THE MARRYING OF ANN LEETE
The first three acts of the comedy pass in the garden at Markswayde, mr. carnaby leete's house near Reading, during a summer day towards the close of the eighteenth century: the first act at four in the morning, the second shortly after mid-day, the third near to sunset. The fourth act takes place one day in the following winter; the first scene in the hall at Markswayde, the second scene in a cottage some ten miles off.
This part of the Markswayde garden looks to have been laid out during the seventeenth century. In the middle a fountain; the centrepiece the figure of a nymph, now somewhat cracked, and pouring nothing from the amphora; the rim of the fountain is high enough and broad enough to be a comfortable seat.
The close turf around is in parts worn bare. This plot of ground is surrounded by a terrace three feet higher. Three sides of it are seen. From two corners broad steps lead down; stone urns stand at the bottom and top of the stone balustrades. The other two corners are rounded convexly into broad stone seats.
Along the edges of the terrace are growing rose trees, close together; behind these, paths; behind those, shrubs and trees. No landscape is to be seen. A big copper beech overshadows the seat on the left. A silver birch droops over the seat on the right. The trees far to the left indicate an orchard, the few to the right are more of the garden sort. It is the height of summer, and after a long drought the rose trees are dilapidated.

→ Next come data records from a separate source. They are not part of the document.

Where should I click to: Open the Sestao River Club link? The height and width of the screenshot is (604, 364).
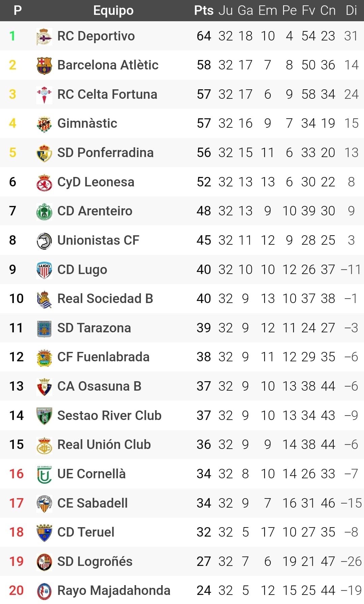click(x=109, y=416)
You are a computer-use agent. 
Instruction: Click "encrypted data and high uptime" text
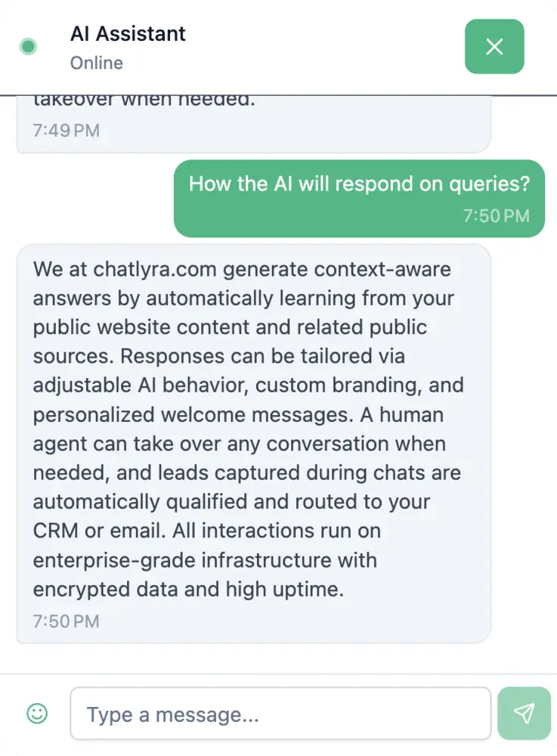[x=188, y=590]
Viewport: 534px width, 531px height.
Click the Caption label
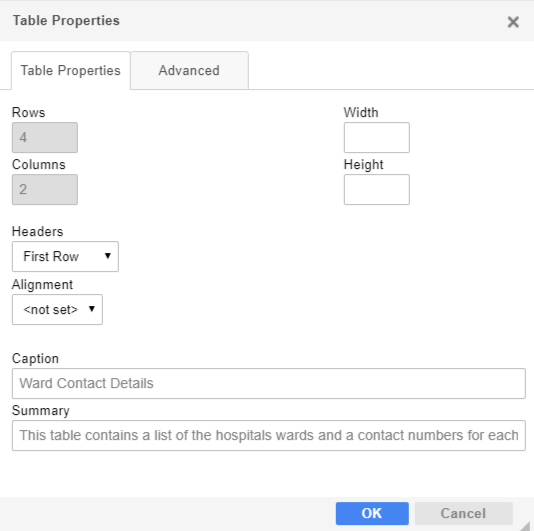pyautogui.click(x=35, y=359)
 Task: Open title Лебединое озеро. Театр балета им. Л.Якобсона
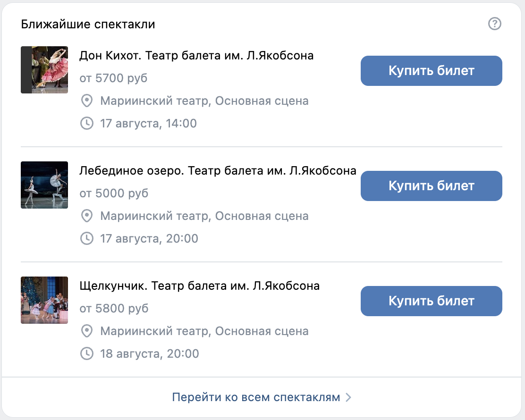218,171

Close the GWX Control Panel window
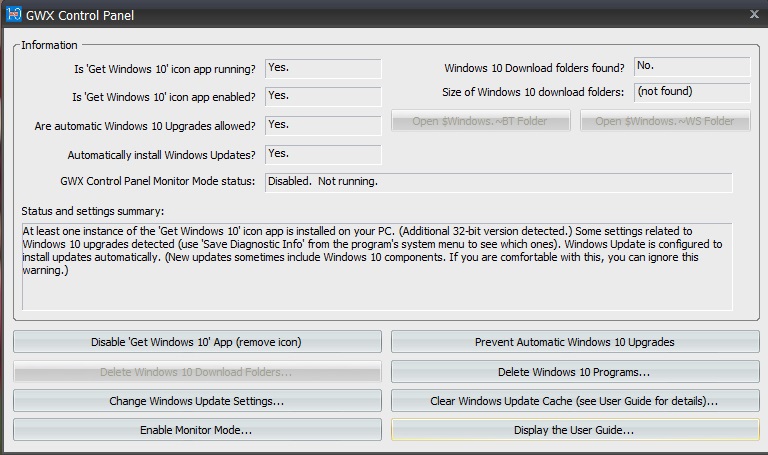tap(754, 14)
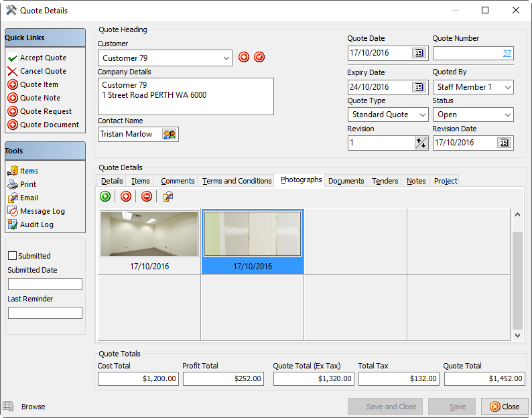The image size is (532, 418).
Task: Toggle the Submitted checkbox
Action: 12,256
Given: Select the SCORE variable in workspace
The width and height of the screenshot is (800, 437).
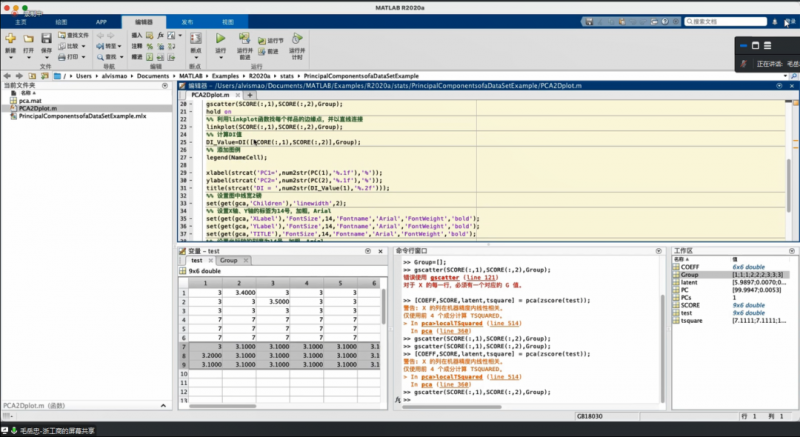Looking at the screenshot, I should [x=688, y=305].
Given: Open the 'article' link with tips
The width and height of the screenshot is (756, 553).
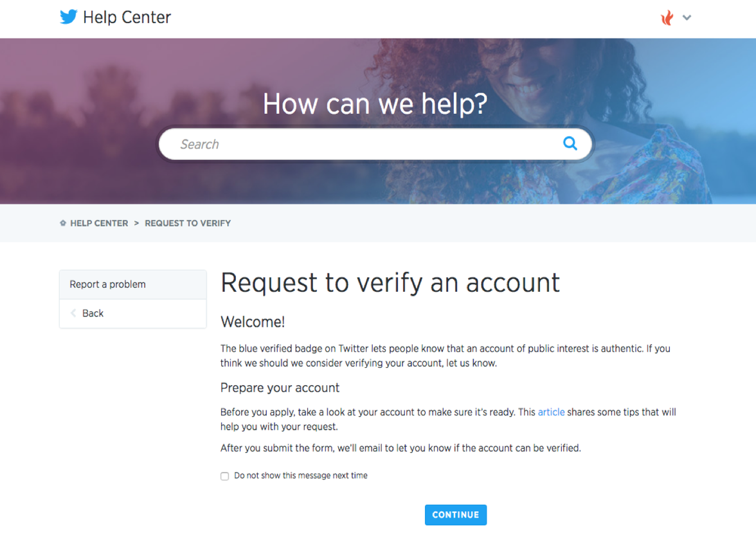Looking at the screenshot, I should (x=551, y=412).
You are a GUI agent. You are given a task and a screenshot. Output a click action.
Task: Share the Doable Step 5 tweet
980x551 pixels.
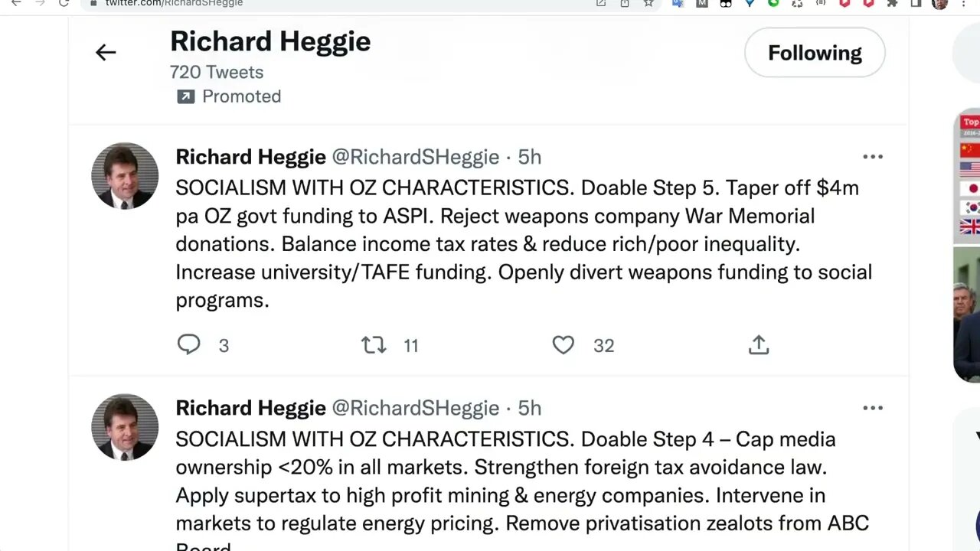click(x=758, y=345)
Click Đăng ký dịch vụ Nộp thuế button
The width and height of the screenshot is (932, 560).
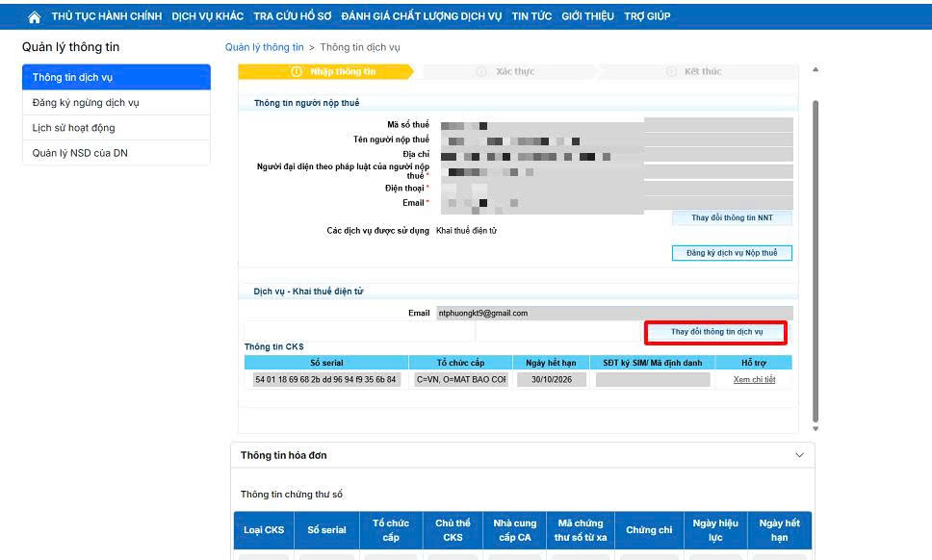732,253
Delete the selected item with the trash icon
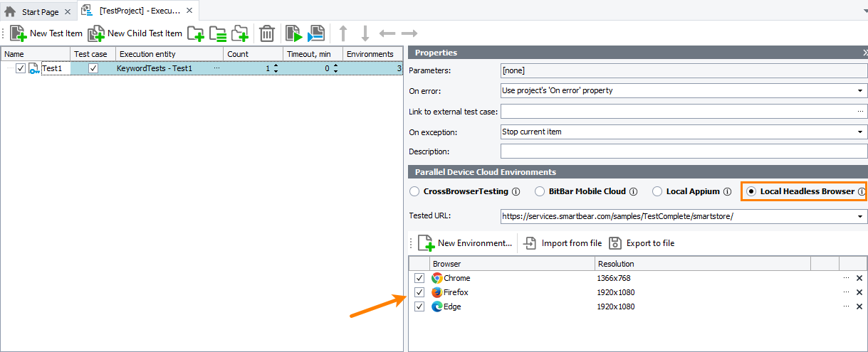 pyautogui.click(x=267, y=33)
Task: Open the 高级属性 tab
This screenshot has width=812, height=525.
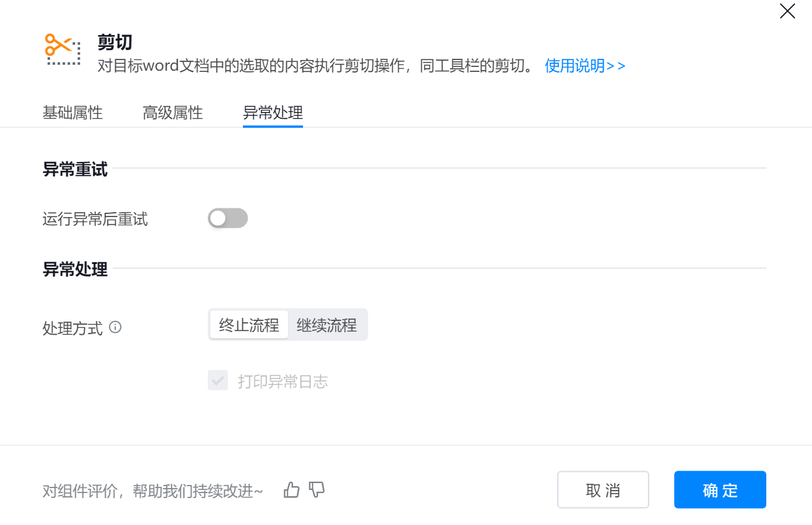Action: coord(173,113)
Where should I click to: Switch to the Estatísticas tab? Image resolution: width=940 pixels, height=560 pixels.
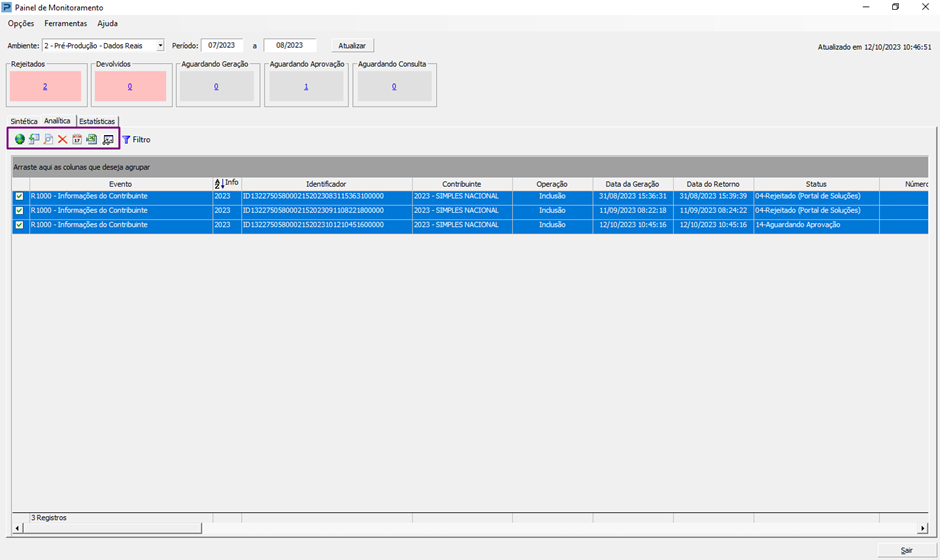point(97,121)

It is very dark in the garden. Though there may be by now a faint morning light in the sky it has not penetrated yet among these trees. It is very still, too. Now and then the leaves of a tree are stirred, as if in its sleep; that is all. Suddenly a shrill, frightened, but not tragical scream is heard. After a moment ann leete runs quickly down the steps and on to the fountain, where she stops, panting. lord john carp follows her, but only to the top of the steps, evidently not knowing his way. ann is a girl of twenty; he an English gentleman, nearer forty than thirty.
lord john. I apologise.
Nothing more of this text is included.